「777」シリーズの最新機種も大幅な開発遅延が続いている[ボーイングのエバレット工場=2024年6月26日、アメリカ・ワシントン州エバレット](C)AFP=時事

 2018〜19年の「737MAX」連続事故から債務超過転落、2人の最高経営責任者(CEO)の解任、さらに7週間にわたる長期ストライキへと続いた米ボーイングの危機。その後遺症からようやく立ち直りかけた同社にまた衝撃が走った。2025年6月12日、インド西部アーメダバードで乗客・乗員242人を乗せた「ボーイング787」型機(エア・インディア171便)が墜落。1人の生存者を除く乗客・乗員241人と墜落地周辺にあった医科大学や市民病院の関係者ら19人が犠牲になった。

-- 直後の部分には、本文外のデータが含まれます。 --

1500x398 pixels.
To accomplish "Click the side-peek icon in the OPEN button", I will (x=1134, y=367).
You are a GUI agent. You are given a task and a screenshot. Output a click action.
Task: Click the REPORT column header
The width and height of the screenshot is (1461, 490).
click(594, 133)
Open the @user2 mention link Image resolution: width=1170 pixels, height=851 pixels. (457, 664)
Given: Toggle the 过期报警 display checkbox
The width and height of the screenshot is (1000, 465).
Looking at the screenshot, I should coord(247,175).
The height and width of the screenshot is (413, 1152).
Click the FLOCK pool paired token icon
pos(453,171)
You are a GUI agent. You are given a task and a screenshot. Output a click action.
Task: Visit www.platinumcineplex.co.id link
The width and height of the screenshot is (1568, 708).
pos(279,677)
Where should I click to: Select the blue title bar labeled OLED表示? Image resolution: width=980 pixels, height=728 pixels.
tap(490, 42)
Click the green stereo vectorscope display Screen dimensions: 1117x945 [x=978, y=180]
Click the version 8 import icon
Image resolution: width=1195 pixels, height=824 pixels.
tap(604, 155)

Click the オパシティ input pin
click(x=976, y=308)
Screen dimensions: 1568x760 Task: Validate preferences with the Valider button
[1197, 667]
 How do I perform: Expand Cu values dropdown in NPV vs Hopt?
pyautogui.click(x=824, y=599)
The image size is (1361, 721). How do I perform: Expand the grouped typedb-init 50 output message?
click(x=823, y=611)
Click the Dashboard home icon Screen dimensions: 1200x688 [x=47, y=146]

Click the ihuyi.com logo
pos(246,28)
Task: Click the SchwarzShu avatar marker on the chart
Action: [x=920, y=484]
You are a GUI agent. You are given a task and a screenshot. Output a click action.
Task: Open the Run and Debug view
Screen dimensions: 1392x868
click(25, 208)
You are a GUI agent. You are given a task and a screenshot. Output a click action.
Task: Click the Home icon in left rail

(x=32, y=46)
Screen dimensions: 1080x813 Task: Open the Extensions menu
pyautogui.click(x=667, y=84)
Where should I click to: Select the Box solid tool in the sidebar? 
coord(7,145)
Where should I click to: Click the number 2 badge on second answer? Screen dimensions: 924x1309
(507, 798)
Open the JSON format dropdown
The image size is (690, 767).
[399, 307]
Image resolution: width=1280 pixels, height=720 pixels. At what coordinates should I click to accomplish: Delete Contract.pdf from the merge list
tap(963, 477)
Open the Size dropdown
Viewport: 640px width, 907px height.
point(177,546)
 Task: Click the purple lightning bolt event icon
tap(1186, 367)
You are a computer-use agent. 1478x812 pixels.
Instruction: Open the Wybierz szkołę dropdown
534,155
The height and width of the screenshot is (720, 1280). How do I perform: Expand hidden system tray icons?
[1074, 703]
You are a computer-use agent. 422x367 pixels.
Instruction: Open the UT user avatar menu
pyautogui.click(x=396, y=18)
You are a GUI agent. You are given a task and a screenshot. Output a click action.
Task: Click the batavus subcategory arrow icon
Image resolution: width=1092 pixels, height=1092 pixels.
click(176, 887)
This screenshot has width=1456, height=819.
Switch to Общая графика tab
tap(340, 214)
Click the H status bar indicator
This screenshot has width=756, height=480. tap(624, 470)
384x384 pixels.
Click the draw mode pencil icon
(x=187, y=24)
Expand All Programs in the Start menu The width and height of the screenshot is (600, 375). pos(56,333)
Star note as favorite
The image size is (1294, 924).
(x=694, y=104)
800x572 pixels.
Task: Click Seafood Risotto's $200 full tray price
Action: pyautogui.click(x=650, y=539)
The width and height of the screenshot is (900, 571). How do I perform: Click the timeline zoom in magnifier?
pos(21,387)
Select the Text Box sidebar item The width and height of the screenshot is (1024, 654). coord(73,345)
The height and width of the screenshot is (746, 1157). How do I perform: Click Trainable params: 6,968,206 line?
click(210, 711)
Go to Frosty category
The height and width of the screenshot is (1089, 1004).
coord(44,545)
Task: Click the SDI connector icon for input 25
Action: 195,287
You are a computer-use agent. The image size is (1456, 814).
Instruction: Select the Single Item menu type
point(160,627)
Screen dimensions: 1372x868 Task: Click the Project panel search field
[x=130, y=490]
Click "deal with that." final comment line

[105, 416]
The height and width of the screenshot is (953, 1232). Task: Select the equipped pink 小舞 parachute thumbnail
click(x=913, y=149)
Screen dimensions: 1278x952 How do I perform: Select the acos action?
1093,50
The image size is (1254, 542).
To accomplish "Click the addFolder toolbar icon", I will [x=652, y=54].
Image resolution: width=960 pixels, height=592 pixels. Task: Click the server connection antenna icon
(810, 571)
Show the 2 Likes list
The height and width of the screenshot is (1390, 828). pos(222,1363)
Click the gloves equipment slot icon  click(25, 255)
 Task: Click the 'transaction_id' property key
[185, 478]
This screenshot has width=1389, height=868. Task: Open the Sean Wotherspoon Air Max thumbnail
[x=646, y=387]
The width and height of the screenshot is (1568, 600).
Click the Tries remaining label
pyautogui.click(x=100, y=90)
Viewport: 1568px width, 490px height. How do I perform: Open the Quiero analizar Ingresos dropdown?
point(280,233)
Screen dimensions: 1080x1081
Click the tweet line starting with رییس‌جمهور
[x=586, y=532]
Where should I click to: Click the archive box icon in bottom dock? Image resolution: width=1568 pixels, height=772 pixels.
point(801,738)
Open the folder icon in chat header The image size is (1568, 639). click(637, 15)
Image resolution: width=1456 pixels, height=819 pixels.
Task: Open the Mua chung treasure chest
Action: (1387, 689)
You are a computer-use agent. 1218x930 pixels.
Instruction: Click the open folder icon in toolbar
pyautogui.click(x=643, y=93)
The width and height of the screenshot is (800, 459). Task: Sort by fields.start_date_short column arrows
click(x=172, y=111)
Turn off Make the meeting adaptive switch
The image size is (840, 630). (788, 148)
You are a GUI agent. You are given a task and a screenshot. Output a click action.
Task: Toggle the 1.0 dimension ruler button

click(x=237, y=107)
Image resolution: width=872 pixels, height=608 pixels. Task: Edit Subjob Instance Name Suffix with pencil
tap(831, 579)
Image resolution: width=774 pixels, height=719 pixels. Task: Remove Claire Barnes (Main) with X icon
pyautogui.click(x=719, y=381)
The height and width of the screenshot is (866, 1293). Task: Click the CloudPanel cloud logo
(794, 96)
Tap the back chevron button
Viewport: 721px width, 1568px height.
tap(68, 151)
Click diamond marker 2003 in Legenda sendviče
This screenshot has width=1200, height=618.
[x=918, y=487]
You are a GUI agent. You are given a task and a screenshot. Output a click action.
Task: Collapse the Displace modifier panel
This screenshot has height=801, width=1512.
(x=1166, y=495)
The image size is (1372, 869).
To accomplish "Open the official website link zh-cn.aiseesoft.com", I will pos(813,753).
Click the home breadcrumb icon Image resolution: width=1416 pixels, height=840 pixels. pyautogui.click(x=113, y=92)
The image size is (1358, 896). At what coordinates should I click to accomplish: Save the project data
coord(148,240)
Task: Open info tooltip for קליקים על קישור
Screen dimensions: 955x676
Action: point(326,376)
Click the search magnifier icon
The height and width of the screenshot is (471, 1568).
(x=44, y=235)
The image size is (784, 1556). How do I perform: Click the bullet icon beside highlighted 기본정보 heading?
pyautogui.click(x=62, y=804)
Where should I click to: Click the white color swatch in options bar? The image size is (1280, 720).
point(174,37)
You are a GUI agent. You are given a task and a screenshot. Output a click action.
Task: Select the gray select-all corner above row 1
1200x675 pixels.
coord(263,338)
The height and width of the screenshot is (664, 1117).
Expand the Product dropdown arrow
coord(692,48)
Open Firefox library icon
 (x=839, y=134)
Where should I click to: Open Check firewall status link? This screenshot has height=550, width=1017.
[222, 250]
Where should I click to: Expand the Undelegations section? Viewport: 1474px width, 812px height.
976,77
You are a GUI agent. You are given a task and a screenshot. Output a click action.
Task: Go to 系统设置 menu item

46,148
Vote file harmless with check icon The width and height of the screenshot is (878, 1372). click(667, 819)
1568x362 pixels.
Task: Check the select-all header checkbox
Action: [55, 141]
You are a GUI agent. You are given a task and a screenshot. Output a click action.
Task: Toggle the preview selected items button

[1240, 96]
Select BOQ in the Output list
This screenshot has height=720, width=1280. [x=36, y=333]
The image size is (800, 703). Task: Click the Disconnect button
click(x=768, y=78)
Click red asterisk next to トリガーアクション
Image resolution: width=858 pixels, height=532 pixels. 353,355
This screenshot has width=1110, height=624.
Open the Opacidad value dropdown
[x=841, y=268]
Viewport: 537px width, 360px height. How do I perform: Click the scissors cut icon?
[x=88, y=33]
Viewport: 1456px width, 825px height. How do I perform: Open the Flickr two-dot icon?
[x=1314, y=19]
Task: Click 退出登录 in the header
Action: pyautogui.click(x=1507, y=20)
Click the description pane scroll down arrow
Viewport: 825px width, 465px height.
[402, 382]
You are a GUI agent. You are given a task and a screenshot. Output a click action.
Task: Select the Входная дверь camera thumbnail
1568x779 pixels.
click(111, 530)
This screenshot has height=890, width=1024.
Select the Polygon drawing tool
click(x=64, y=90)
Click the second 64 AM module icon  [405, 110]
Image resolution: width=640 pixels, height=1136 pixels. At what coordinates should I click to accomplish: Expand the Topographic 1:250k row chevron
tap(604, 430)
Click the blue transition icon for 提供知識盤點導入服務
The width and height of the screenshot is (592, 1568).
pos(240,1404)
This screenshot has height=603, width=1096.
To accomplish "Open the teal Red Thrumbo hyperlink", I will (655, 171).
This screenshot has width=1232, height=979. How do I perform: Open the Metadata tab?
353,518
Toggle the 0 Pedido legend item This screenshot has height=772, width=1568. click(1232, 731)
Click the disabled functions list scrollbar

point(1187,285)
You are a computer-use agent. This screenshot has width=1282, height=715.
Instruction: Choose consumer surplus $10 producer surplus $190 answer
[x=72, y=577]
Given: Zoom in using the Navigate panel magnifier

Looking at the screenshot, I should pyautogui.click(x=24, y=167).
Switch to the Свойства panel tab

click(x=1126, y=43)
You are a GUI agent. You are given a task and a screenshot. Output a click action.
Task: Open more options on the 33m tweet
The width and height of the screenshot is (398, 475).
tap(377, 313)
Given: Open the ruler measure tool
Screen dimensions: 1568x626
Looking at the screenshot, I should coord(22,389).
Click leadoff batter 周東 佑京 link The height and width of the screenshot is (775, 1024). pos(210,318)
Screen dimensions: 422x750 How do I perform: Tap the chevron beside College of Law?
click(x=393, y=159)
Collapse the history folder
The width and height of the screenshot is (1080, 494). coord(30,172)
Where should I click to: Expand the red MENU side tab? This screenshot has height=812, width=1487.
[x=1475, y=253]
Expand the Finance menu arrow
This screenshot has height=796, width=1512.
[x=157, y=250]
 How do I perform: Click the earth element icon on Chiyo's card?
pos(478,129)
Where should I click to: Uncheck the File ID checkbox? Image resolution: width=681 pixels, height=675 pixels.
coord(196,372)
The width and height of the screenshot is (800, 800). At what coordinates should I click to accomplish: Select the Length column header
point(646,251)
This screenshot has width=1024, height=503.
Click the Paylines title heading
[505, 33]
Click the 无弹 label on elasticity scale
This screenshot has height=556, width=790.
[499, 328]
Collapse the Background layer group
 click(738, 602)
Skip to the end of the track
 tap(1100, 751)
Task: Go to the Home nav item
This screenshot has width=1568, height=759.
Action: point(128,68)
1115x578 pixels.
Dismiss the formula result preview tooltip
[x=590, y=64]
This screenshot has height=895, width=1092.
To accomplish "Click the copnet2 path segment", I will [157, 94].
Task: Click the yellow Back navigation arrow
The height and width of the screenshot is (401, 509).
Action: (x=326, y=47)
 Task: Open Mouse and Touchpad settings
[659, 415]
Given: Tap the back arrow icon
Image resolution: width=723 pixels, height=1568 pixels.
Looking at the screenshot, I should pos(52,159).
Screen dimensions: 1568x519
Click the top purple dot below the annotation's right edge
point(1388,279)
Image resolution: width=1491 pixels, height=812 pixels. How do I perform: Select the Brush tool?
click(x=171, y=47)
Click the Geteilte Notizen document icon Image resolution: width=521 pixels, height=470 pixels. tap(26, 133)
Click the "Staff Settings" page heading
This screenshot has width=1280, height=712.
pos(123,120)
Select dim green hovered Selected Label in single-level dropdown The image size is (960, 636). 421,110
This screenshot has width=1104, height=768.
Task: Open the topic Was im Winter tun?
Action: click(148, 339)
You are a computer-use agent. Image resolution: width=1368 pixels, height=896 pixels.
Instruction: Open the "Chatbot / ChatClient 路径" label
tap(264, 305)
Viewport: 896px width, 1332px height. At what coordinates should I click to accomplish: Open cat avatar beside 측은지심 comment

「787」は愛称“ドリームライナー”。2011年に初号機が就航し、今年5月末現在納入機数は1189機に達し、948機の受注残を抱える。初号機就航から14年間で初の墜落・死亡事故だが、「787」は開発段階から当時の経営陣によって大幅なコストダウンを強いられ、そのために大掛かりな生産ラインのアウトソーシング(外部委託)を導入したことでトラブルが続出したことは本特集前回〈米航空産業編[上]――ボーイングに滴り落ちなかった新自由主義の蜜〉で触れた。